A three-judge panel of the U.S. Court of Appeals 10th Circuit on Wednesday rejected on a split 2-1 vote an appeal by oil/gas industry operators and local governments in eastern Utah, upholding the Obama administration’s decision almost four years ago to withdraw 77 leases that had been sold at the tail end of the George W. Bush administration.

Companies with high bids on the leases in late 2008, along with the counties of Carbon, Uintah and Duchesne in Utah, appealed the action by then-newly installed Interior Secretary Ken Salazar to withdraw the leases sold by the federal Bureau of Land Management (BLM) on federal acreage in the eastern corner of the state (see Daily GPI, May 18, 2009).

Denver-based Impact Energy Resources LLC, Peak Royalty Holdings Inc. of Utah and Denver-based Questar Exploration and Production Co. (now QEP Resources Inc.) argued that Salazar violated the Mineral Leasing Act (MLA) and the Federal Land Policy and Management Act (FLPMA) by withdrawing the Utah leases after they had been awarded to high bidders in a December 2008 auction.

In September 2010, U.S. District Court Judge Dee Benson in an 18-page decision agreed that Salazar “exceeded his authority” by withdrawing the oil/gas leases in Utah after the government held a competitive lease sale, but he nevertheless rejected the challenge of three independent producers and Utah counties of Salazar’s decision because they filed their lawsuit too late (see Daily GPI, Sept. 7, 2010).

Salazar’s move came after producers had bought and paid for the leases and Interior cashed their checks. The money was later refunded.

At the center of the dispute was the date at which Salazar’s decision had been final. The Interior Department claiming Feb. 4, 2009, and the plaintiffs alleging it was Feb. 12 that year. Judge Benson disagreed with both sides, concluding that a Feb. 6, 2009 intra-agency memo in which the secretary directed the Utah BLM state director to withdraw the leases was the final decision. The producers were not officially notified until Feb. 12.

A majority of the three appellate judges agreed with Benson’s district court decision that the plaintiffs had waited too long and missed the statutory period for to filing their appeals. Senior Judge Stephanie Seymour and Judge Carlos Lucero agreed with the earlier court decision, but Judge Timothy Tymkovich dissented.
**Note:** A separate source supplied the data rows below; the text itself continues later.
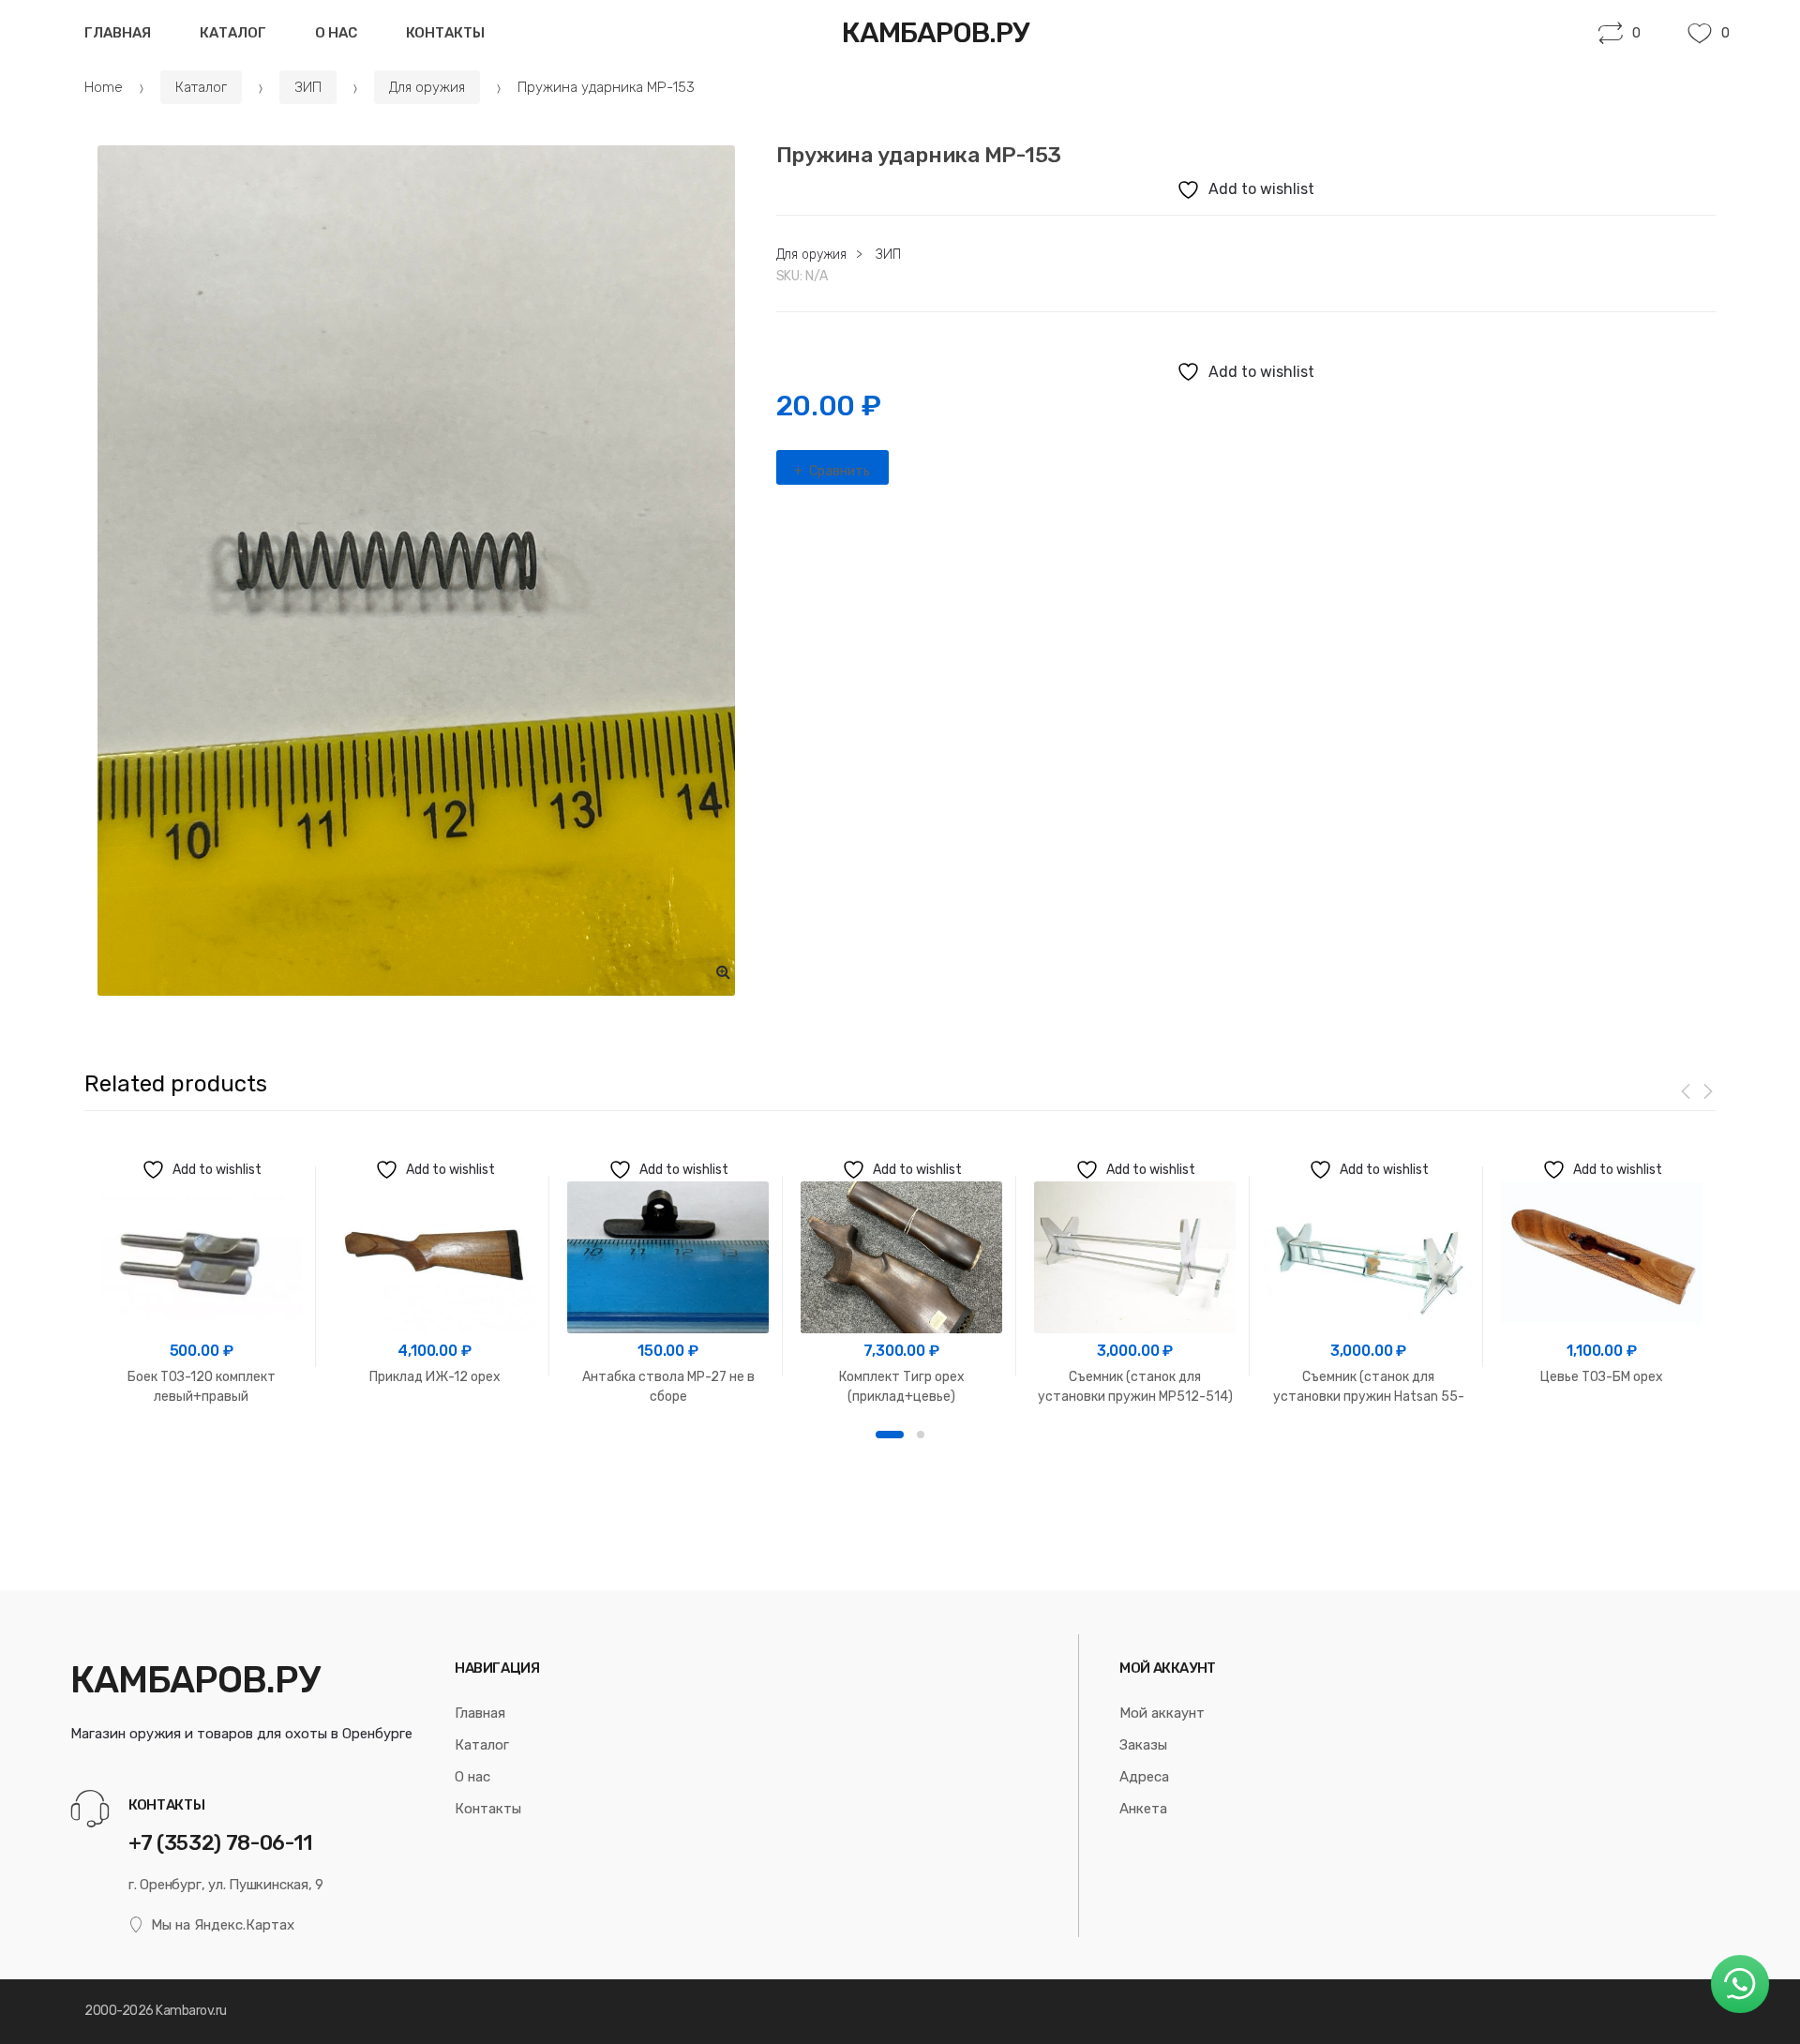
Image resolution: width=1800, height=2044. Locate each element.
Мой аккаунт (1162, 1713)
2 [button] (920, 1434)
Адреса (1144, 1776)
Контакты (445, 32)
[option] (416, 570)
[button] (724, 971)
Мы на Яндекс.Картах (222, 1924)
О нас (336, 32)
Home (103, 87)
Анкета (1143, 1808)
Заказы (1143, 1744)
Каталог (233, 32)
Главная (117, 32)
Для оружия (427, 87)
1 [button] (890, 1434)
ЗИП (308, 87)
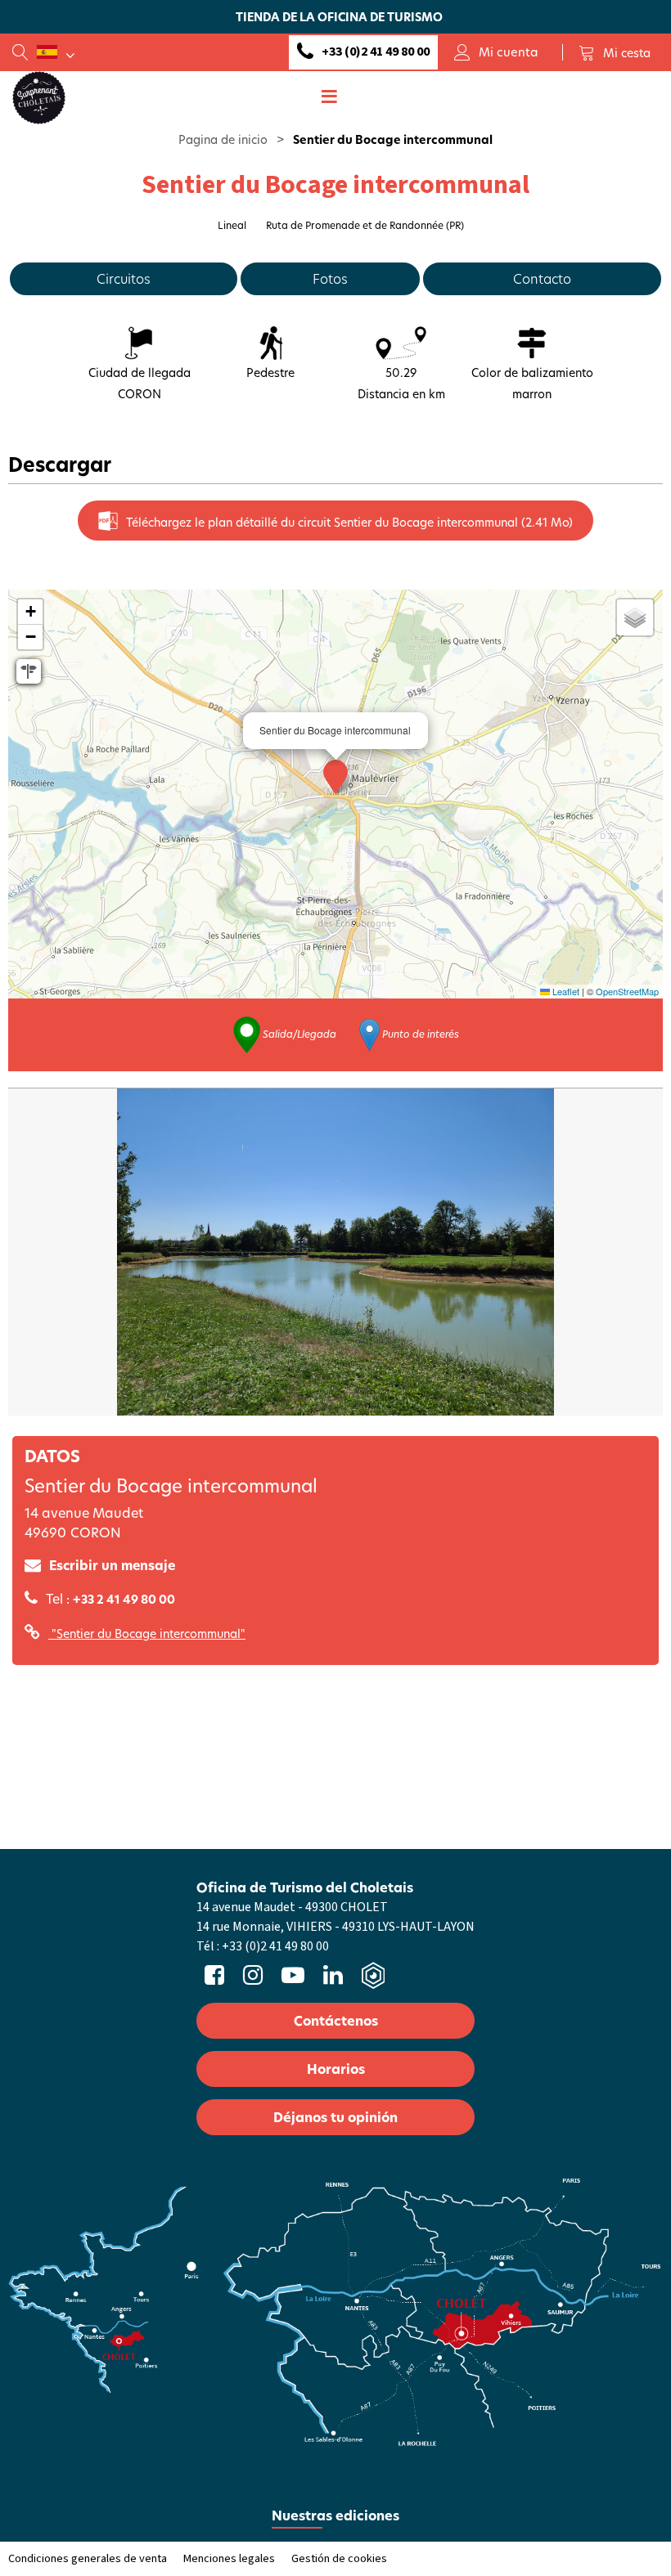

“Seymour held that the word ‘final’ bears the same meaning in the phrase ‘final decision of the Secretary [Salazar]’ as it does in the phrase ‘final agency action’ under the Administrative Procedures Act, and that final agency action occurred no later than Feb. 6 [2009],” the 64-page ruling said, noting that Tymkovich agreed with Seymour’s conclusion but disagreed on the majority’s conclusion.

“Judge Tymkovich agrees with Judge Seymour’s conclusion that final agency action is necessary, but disagrees with the majority’s conclusion that the suit is time-barred as explained in his dissent.”

Tymkovich argued that a Feb. 6 memo could not have been the final agency action because it “did not withdraw the leases but instead anticipated that further steps would be needed to effectuate the withdrawals,” the court decision said.

The decision goes on to cite the majority as agreeing with the district court that the energy operators were “not entitled to equitable tolling in this matter” since the BLM notified the high bidders six days after Salazar made his decision, and the government notified the operators of its position that Feb. 6 was “the operative date during agency proceedings.”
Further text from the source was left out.